=== Written problem ===
Put the material below into a numbered list, omitting any blank lines.

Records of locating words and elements
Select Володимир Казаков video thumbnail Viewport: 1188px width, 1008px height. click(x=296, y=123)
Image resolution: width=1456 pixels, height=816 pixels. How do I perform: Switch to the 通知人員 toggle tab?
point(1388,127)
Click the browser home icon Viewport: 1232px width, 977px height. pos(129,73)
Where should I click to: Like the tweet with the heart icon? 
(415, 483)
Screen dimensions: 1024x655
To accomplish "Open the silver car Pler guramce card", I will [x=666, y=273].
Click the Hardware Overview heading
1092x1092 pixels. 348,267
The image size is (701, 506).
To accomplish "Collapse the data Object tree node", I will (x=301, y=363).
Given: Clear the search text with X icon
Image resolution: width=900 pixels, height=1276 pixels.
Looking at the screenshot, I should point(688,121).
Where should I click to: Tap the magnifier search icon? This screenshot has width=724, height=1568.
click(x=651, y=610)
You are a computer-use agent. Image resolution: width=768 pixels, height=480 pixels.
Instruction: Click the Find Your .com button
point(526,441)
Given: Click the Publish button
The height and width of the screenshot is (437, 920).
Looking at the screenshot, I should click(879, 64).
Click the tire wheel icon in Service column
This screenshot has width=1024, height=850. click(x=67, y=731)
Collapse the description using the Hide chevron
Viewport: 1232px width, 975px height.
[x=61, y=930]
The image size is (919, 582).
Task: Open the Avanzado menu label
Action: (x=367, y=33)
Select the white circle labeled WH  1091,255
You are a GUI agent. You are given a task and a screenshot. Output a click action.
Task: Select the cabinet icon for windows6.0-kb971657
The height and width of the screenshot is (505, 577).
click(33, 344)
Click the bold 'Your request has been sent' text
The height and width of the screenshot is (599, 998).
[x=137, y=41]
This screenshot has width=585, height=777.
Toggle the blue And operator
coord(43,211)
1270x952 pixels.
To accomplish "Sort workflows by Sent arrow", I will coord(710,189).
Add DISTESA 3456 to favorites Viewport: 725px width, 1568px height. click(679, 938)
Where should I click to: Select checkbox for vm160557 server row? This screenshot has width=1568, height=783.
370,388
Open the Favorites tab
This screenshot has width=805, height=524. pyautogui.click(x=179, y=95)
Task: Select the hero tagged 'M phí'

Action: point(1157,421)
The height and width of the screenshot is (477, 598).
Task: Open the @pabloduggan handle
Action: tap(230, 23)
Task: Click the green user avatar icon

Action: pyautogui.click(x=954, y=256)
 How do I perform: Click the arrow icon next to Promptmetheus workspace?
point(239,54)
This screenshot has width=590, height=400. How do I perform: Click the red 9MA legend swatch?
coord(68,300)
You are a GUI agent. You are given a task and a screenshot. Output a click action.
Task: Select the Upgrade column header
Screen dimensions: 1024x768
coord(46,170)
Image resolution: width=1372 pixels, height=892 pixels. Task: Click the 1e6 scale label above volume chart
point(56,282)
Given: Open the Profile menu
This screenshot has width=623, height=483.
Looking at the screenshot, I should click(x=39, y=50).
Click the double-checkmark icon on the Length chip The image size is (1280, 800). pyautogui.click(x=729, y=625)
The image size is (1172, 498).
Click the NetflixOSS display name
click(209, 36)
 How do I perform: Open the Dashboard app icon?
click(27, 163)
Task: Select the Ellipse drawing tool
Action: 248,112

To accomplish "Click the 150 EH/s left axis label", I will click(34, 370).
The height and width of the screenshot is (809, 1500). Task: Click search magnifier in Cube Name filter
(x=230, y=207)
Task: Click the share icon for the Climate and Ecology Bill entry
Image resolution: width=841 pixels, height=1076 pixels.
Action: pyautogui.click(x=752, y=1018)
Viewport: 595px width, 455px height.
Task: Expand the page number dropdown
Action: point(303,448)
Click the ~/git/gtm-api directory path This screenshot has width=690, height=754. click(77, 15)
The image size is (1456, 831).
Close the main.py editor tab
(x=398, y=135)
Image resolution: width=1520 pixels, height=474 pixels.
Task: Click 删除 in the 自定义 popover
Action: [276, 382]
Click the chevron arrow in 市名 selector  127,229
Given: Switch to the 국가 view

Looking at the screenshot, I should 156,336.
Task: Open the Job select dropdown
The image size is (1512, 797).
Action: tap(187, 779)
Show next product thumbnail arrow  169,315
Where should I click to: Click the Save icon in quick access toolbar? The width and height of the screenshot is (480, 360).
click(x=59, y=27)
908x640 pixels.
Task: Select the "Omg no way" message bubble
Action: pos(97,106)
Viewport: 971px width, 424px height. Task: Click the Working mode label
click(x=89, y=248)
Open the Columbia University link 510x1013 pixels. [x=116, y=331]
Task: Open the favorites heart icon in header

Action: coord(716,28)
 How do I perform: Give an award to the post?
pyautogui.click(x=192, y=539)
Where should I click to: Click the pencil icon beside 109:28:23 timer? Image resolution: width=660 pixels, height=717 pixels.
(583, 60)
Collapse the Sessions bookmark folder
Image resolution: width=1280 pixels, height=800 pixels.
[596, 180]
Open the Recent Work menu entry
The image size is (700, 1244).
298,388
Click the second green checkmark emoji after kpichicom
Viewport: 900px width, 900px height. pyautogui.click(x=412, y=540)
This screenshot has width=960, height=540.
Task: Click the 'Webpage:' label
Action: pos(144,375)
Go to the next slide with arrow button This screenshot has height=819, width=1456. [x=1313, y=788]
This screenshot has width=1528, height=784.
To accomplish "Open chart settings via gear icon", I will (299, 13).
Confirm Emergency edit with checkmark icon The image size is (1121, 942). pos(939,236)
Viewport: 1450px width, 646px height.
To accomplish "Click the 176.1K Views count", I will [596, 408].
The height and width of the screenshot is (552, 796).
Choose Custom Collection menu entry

=== Answer to this problem ===
1. Select Володимир Казаков video thumbnail Viewport: 1188px width, 1008px height. click(x=296, y=123)
2. Image resolution: width=1456 pixels, height=816 pixels. How do I perform: Switch to the 通知人員 toggle tab?
3. point(1388,127)
4. Click the browser home icon Viewport: 1232px width, 977px height. pos(129,73)
5. Where should I click to: Like the tweet with the heart icon? 
6. (415, 483)
7. Screen dimensions: 1024x655
8. To accomplish "Open the silver car Pler guramce card", I will [x=666, y=273].
9. Click the Hardware Overview heading
10. 1092x1092 pixels. 348,267
11. The image size is (701, 506).
12. To accomplish "Collapse the data Object tree node", I will (x=301, y=363).
13. Given: Clear the search text with X icon
14. Image resolution: width=900 pixels, height=1276 pixels.
15. Looking at the screenshot, I should point(688,121).
16. Where should I click to: Tap the magnifier search icon? This screenshot has width=724, height=1568.
17. click(x=651, y=610)
18. You are a computer-use agent. Image resolution: width=768 pixels, height=480 pixels.
19. Instruction: Click the Find Your .com button
20. point(526,441)
21. Given: Click the Publish button
22. The height and width of the screenshot is (437, 920).
23. Looking at the screenshot, I should click(879, 64).
24. Click the tire wheel icon in Service column
25. This screenshot has width=1024, height=850. click(x=67, y=731)
26. Collapse the description using the Hide chevron
27. Viewport: 1232px width, 975px height.
28. [x=61, y=930]
29. The image size is (919, 582).
30. Task: Open the Avanzado menu label
31. Action: (x=367, y=33)
32. Select the white circle labeled WH  1091,255
33. You are a GUI agent. You are given a task and a screenshot. Output a click action.
34. Task: Select the cabinet icon for windows6.0-kb971657
35. The height and width of the screenshot is (505, 577).
36. click(33, 344)
37. Click the bold 'Your request has been sent' text
38. The height and width of the screenshot is (599, 998).
39. [x=137, y=41]
40. This screenshot has width=585, height=777.
41. Toggle the blue And operator
42. coord(43,211)
43. 1270x952 pixels.
44. To accomplish "Sort workflows by Sent arrow", I will coord(710,189).
45. Add DISTESA 3456 to favorites Viewport: 725px width, 1568px height. click(679, 938)
46. Where should I click to: Select checkbox for vm160557 server row? This screenshot has width=1568, height=783.
47. 370,388
48. Open the Favorites tab
49. This screenshot has width=805, height=524. pyautogui.click(x=179, y=95)
50. Task: Select the hero tagged 'M phí'
51. Action: point(1157,421)
52. The height and width of the screenshot is (477, 598).
53. Task: Open the @pabloduggan handle
54. Action: tap(230, 23)
55. Task: Click the green user avatar icon
56. Action: pyautogui.click(x=954, y=256)
57.  How do I perform: Click the arrow icon next to Promptmetheus workspace?
58. point(239,54)
59. This screenshot has width=590, height=400. How do I perform: Click the red 9MA legend swatch?
60. coord(68,300)
61. You are a GUI agent. You are given a task and a screenshot. Output a click action.
62. Task: Select the Upgrade column header
63. Screen dimensions: 1024x768
64. coord(46,170)
65. Image resolution: width=1372 pixels, height=892 pixels. Task: Click the 1e6 scale label above volume chart
66. point(56,282)
67. Given: Open the Profile menu
68. This screenshot has width=623, height=483.
69. Looking at the screenshot, I should click(x=39, y=50).
70. Click the double-checkmark icon on the Length chip The image size is (1280, 800). pyautogui.click(x=729, y=625)
71. The image size is (1172, 498).
72. Click the NetflixOSS display name
73. click(209, 36)
74.  How do I perform: Open the Dashboard app icon?
75. click(27, 163)
76. Task: Select the Ellipse drawing tool
77. Action: 248,112
78. To accomplish "Click the 150 EH/s left axis label", I will click(34, 370).
79. The height and width of the screenshot is (809, 1500). Task: Click search magnifier in Cube Name filter
80. (x=230, y=207)
81. Task: Click the share icon for the Climate and Ecology Bill entry
82. Image resolution: width=841 pixels, height=1076 pixels.
83. Action: pyautogui.click(x=752, y=1018)
84. Viewport: 595px width, 455px height.
85. Task: Expand the page number dropdown
86. Action: point(303,448)
87. Click the ~/git/gtm-api directory path This screenshot has width=690, height=754. click(77, 15)
88. The image size is (1456, 831).
89. Close the main.py editor tab
90. (x=398, y=135)
91. Image resolution: width=1520 pixels, height=474 pixels.
92. Task: Click 删除 in the 自定义 popover
93. Action: [276, 382]
94. Click the chevron arrow in 市名 selector  127,229
95. Given: Switch to the 국가 view
96. Looking at the screenshot, I should 156,336.
97. Task: Open the Job select dropdown
98. The image size is (1512, 797).
99. Action: tap(187, 779)
100. Show next product thumbnail arrow  169,315
101. Where should I click to: Click the Save icon in quick access toolbar? The width and height of the screenshot is (480, 360).
102. click(x=59, y=27)
103. 908x640 pixels.
104. Task: Select the "Omg no way" message bubble
105. Action: pos(97,106)
106. Viewport: 971px width, 424px height. Task: Click the Working mode label
107. click(x=89, y=248)
108. Open the Columbia University link 510x1013 pixels. [x=116, y=331]
109. Task: Open the favorites heart icon in header
110. Action: coord(716,28)
111.  How do I perform: Give an award to the post?
112. pyautogui.click(x=192, y=539)
113. Where should I click to: Click the pencil icon beside 109:28:23 timer? Image resolution: width=660 pixels, height=717 pixels.
114. (583, 60)
115. Collapse the Sessions bookmark folder
116. Image resolution: width=1280 pixels, height=800 pixels.
117. [596, 180]
118. Open the Recent Work menu entry
119. The image size is (700, 1244).
120. 298,388
121. Click the second green checkmark emoji after kpichicom
122. Viewport: 900px width, 900px height. pyautogui.click(x=412, y=540)
123. This screenshot has width=960, height=540.
124. Task: Click the 'Webpage:' label
125. Action: pos(144,375)
126. Go to the next slide with arrow button This screenshot has height=819, width=1456. [x=1313, y=788]
127. This screenshot has width=1528, height=784.
128. To accomplish "Open chart settings via gear icon", I will (299, 13).
129. Confirm Emergency edit with checkmark icon The image size is (1121, 942). pos(939,236)
130. Viewport: 1450px width, 646px height.
131. To accomplish "Click the 176.1K Views count", I will [596, 408].
132. The height and width of the screenshot is (552, 796).
133. Choose Custom Collection menu entry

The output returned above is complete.